Überdies: Schulen sind, sowohl hinsichtlich Pädagogik wie Lernumwelt, entscheidende Wegbereiter für die Zukunft unseres Landes. Dies dürfte ja nicht erst seit PISA Gemeingut sein. Eine Investition in die Ausstattung der Schulen ist durchaus eine Investition in die Zukunft. Wann geschieht hier endlich mehr als das unaufschiebbar Notwendige?
Soweit die Einzelbetrachtung des Haushaltsplans 2004. Dieser stand ja dieses Mal ganz unter dem Zeichen "Erste Kontaktaufnahme mit dem Produkthaushalt". Doch das Fremdeln, was bei ersten Kontakten ja nicht unüblich ist, dauerte nur kurze Zeit.
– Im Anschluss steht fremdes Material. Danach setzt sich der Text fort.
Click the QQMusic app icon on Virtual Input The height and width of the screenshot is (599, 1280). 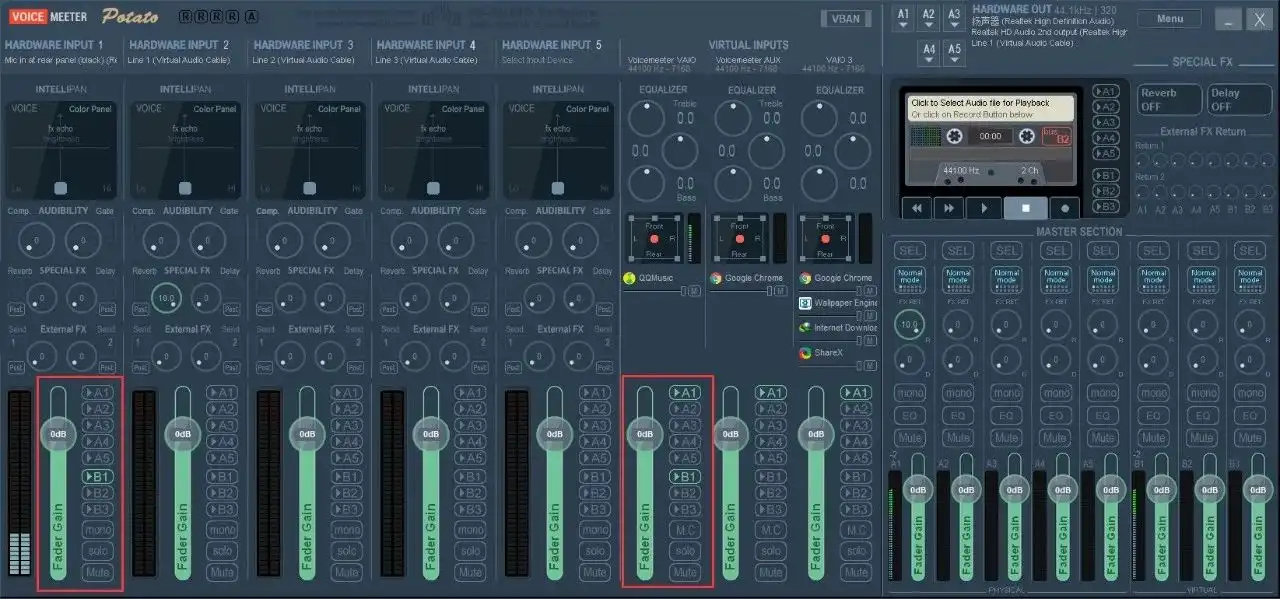(630, 279)
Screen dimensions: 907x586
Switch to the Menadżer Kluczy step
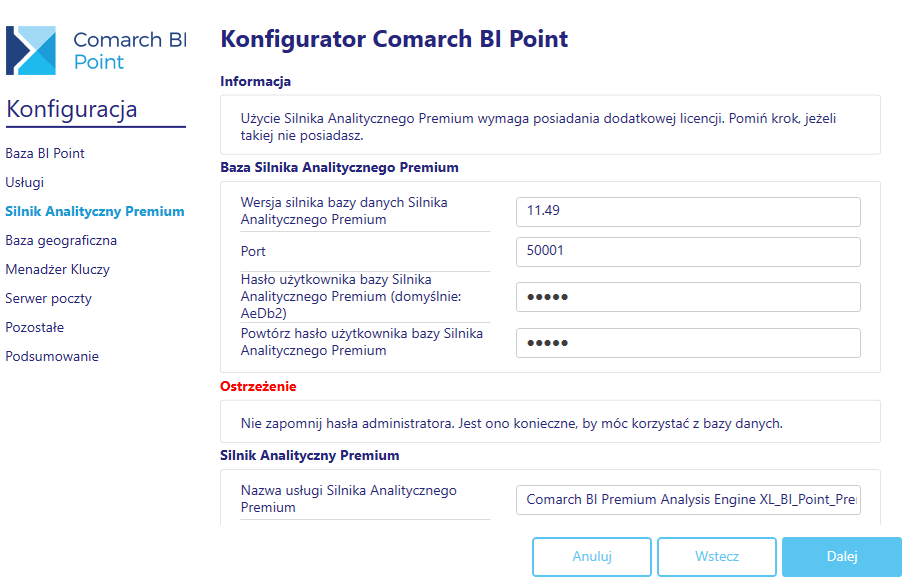(58, 269)
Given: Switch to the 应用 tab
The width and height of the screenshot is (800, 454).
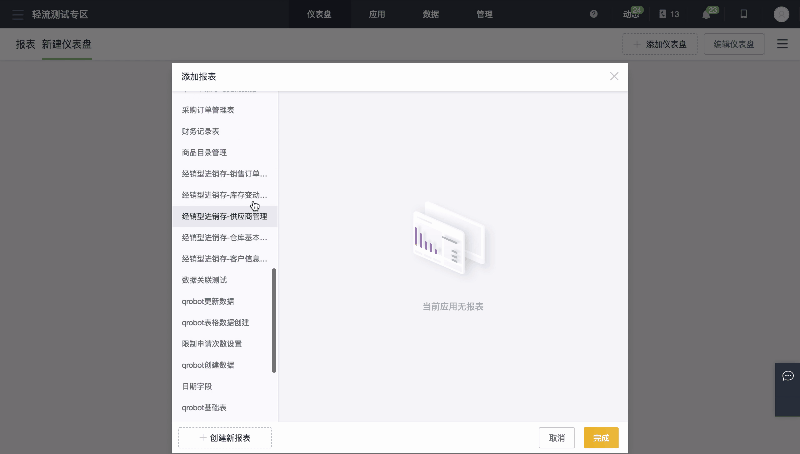Looking at the screenshot, I should [376, 14].
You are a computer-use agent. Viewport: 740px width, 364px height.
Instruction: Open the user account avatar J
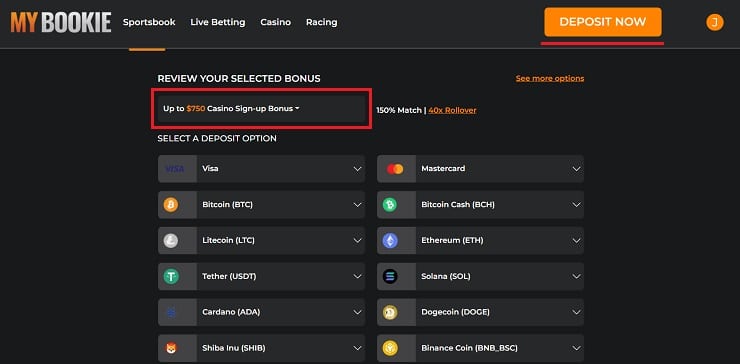coord(715,22)
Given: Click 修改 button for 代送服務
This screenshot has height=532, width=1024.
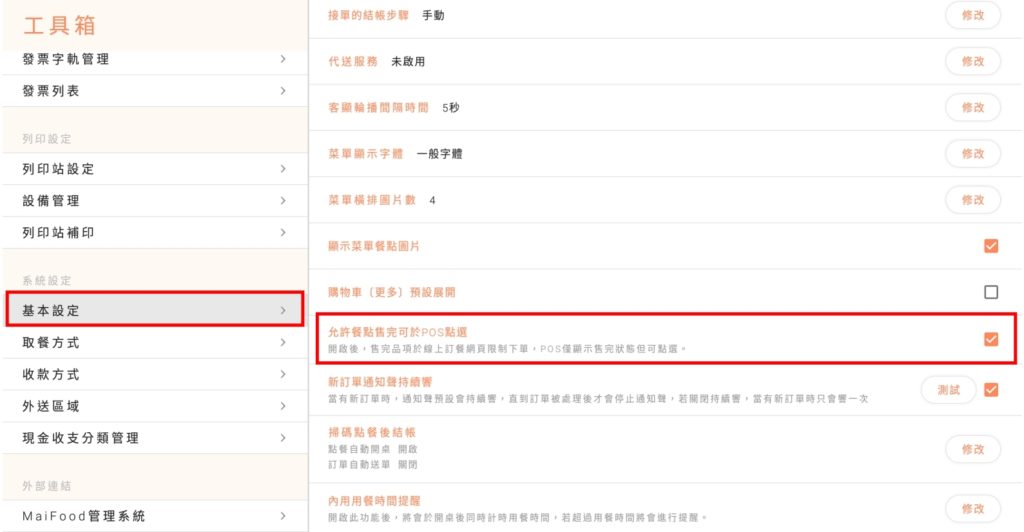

Unser besonderer Dank gilt Herrn Mennicken und Herrn Giesen sowie ihren MitarbeiterInnen, die es ganz ausgezeichnet verstanden haben, uns diese neue Form des Haushalts verständlich zu machen. Vieles war neu, ungewohnt, der Umfang der Vorlagen gewaltig; doch obwohl auch die Kämmerei beim Betreten des Neulands die eine oder andere Kurskorrektur vornehmen musste, wurden wir erstaunlich sicher durch das Haushaltsdickicht manövriert. Das macht Lust auf mehr - allerdings nur unter veränderten politischen Rahmenbedingungen.
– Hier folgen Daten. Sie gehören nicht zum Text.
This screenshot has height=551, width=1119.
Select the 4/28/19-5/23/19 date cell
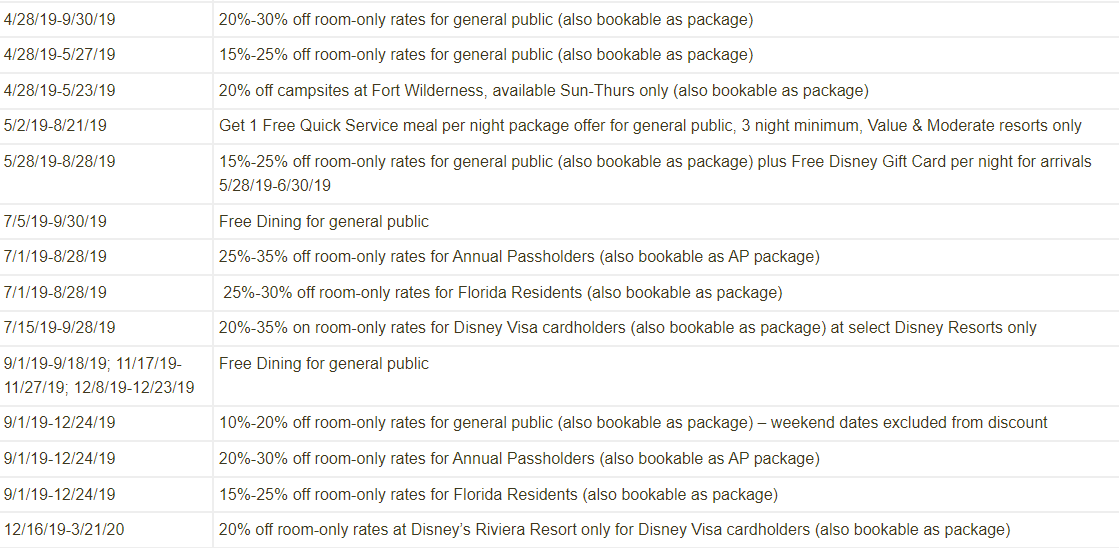pyautogui.click(x=60, y=91)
Klar dürfte sein, dass wir nach der Abwägung aller Aspekte den Haushalt 2004 nicht mittragen können. Zu viele Wahlgeschenke, zu wenig Solidität, eine bedenkliche Haushaltstendenz, kein Konzept zur langfristigen Stabilisierung des Haushalts: das ist die weitgehend negative Haushaltsbilanz der CDU in diesem Jahr wie auch in dieser Legislaturperiode. Wir hoffen und werden alles daran setzen, dass sich das Unglück der absoluten Mehrheit einer Partei nicht noch einmal wiederholt. Sonst sehen wir für Rheinbergs Haushalte der Zukunft im doppelten Sinne schwarz, sonst befürchten wir, dass der Kämmerer die kommenden Haushalte wie sein Kollege aus Mainz mit den Worten vorstellen muss: "Wir kommen nun zum Tagesordnungspunkt Einbringung des Haushaltes. Ich bitte, die Taschentücher bereitzuhalten."